- Data records -
==============================

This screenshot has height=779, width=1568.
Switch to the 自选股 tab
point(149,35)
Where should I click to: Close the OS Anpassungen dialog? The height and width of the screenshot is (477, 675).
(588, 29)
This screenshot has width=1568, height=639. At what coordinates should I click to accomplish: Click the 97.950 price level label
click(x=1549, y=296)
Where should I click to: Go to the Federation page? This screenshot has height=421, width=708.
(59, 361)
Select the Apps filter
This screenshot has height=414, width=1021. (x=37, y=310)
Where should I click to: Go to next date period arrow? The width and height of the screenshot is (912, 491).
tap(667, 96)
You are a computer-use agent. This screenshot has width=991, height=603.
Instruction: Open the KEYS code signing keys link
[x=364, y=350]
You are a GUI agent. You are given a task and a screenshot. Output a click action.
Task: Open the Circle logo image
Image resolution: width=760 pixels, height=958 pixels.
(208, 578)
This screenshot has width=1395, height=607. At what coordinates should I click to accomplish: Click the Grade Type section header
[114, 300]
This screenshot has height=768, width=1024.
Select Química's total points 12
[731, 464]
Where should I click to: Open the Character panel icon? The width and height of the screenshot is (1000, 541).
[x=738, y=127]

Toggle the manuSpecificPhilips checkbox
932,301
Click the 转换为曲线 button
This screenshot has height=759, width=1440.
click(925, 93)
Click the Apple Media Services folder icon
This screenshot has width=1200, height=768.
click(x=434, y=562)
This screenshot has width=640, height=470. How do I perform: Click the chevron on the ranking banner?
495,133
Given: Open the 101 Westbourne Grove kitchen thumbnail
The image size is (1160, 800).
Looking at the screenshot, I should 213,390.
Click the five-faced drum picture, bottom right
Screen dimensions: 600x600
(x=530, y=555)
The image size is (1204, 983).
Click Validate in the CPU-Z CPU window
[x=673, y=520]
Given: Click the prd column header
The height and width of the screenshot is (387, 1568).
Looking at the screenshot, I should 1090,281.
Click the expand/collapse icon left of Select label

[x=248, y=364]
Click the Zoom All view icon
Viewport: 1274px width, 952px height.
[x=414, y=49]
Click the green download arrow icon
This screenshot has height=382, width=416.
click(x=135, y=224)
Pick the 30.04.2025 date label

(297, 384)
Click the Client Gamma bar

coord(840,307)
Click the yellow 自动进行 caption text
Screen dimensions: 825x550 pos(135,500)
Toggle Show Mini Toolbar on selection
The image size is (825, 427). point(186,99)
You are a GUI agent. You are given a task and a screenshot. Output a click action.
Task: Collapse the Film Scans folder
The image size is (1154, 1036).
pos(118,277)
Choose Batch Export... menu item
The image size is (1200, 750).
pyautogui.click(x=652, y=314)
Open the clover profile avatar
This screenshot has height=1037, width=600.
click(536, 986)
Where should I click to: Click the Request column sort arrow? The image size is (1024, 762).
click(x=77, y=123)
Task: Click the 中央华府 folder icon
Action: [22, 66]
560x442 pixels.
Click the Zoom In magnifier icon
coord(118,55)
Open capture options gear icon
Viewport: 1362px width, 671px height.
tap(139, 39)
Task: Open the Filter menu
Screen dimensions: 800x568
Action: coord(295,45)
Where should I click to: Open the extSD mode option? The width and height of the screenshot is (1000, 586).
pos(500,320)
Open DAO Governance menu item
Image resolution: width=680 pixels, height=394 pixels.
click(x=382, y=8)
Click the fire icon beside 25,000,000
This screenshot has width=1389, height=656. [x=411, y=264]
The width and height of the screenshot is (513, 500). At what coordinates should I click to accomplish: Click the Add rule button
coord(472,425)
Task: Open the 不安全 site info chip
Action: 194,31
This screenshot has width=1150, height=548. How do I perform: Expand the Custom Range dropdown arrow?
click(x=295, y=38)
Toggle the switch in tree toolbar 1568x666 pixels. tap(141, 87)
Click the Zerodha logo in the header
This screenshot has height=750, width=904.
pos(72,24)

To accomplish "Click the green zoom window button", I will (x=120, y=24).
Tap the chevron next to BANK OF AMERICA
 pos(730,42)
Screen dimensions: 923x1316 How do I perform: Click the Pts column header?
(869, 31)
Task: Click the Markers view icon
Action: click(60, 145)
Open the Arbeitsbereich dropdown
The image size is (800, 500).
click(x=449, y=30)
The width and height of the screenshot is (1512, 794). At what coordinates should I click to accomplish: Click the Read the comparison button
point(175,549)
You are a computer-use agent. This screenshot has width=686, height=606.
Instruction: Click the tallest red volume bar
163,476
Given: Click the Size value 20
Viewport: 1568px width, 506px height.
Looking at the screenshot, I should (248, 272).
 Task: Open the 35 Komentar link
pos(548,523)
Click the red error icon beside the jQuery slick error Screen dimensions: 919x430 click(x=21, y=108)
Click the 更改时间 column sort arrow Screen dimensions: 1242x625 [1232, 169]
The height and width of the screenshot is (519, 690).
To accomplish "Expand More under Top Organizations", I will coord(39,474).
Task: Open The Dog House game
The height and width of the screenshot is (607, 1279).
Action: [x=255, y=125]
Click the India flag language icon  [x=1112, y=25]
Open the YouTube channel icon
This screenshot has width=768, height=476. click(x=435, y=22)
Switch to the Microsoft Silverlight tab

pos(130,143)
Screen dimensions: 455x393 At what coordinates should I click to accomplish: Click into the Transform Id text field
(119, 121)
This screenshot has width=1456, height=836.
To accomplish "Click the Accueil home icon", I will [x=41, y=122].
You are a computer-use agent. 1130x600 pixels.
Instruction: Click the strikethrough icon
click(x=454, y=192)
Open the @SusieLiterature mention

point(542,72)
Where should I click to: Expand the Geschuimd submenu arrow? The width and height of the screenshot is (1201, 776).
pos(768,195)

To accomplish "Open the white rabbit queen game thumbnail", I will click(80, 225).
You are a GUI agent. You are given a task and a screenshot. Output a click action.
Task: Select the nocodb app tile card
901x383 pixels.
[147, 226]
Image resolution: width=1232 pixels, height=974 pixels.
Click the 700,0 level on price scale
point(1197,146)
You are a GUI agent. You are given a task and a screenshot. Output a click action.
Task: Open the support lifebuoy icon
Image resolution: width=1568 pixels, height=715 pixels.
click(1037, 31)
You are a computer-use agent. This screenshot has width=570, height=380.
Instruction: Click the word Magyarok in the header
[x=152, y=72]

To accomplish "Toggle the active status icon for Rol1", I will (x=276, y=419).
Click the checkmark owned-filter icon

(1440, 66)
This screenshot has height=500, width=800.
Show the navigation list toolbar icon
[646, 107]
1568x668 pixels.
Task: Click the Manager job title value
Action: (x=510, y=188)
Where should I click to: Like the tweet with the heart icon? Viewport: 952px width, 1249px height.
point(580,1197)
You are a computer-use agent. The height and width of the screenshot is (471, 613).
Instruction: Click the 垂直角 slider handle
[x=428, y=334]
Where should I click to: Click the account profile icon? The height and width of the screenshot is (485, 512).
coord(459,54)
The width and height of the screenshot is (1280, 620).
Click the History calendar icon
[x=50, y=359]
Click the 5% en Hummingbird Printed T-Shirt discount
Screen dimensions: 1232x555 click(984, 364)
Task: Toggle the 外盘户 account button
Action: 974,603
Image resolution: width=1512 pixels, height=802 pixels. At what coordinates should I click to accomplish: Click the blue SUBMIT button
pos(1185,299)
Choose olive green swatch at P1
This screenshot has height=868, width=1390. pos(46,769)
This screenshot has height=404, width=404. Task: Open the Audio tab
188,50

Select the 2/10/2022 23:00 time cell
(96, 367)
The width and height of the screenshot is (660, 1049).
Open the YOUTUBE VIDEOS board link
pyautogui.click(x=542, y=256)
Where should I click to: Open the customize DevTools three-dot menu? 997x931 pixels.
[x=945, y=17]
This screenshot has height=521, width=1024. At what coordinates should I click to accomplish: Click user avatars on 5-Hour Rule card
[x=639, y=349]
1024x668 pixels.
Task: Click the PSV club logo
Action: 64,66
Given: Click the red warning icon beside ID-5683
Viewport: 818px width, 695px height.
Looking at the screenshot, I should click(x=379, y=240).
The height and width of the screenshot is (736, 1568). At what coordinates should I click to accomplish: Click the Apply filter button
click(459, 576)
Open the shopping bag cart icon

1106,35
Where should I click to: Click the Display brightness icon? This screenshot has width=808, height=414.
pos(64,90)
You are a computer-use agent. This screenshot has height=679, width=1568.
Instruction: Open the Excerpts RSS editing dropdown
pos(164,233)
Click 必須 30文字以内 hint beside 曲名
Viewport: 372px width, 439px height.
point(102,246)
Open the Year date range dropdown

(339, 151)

==============================

Only the lines above from the line containing "has width=686, height=606." through the line containing "This screenshot has height=500, width=800." should be retyped, exactly and with both ends included.

- Solution to this exercise -
You are a computer-use agent. This screenshot has width=686, height=606.
Instruction: Click the tallest red volume bar
163,476
Given: Click the Size value 20
Viewport: 1568px width, 506px height.
Looking at the screenshot, I should (248, 272).
 Task: Open the 35 Komentar link
pos(548,523)
Click the red error icon beside the jQuery slick error Screen dimensions: 919x430 click(x=21, y=108)
Click the 更改时间 column sort arrow Screen dimensions: 1242x625 [1232, 169]
The height and width of the screenshot is (519, 690).
To accomplish "Expand More under Top Organizations", I will coord(39,474).
Task: Open The Dog House game
The height and width of the screenshot is (607, 1279).
Action: [x=255, y=125]
Click the India flag language icon  [x=1112, y=25]
Open the YouTube channel icon
This screenshot has width=768, height=476. click(x=435, y=22)
Switch to the Microsoft Silverlight tab

pos(130,143)
Screen dimensions: 455x393 At what coordinates should I click to accomplish: Click into the Transform Id text field
(119, 121)
This screenshot has width=1456, height=836.
To accomplish "Click the Accueil home icon", I will [x=41, y=122].
You are a computer-use agent. 1130x600 pixels.
Instruction: Click the strikethrough icon
click(x=454, y=192)
Open the @SusieLiterature mention

point(542,72)
Where should I click to: Expand the Geschuimd submenu arrow? The width and height of the screenshot is (1201, 776).
pos(768,195)

To accomplish "Open the white rabbit queen game thumbnail", I will click(80, 225).
You are a GUI agent. You are given a task and a screenshot. Output a click action.
Task: Select the nocodb app tile card
901x383 pixels.
[147, 226]
Image resolution: width=1232 pixels, height=974 pixels.
Click the 700,0 level on price scale
point(1197,146)
You are a GUI agent. You are given a task and a screenshot. Output a click action.
Task: Open the support lifebuoy icon
Image resolution: width=1568 pixels, height=715 pixels.
click(1037, 31)
You are a computer-use agent. This screenshot has width=570, height=380.
Instruction: Click the word Magyarok in the header
[x=152, y=72]

To accomplish "Toggle the active status icon for Rol1", I will (x=276, y=419).
Click the checkmark owned-filter icon

(1440, 66)
This screenshot has height=500, width=800.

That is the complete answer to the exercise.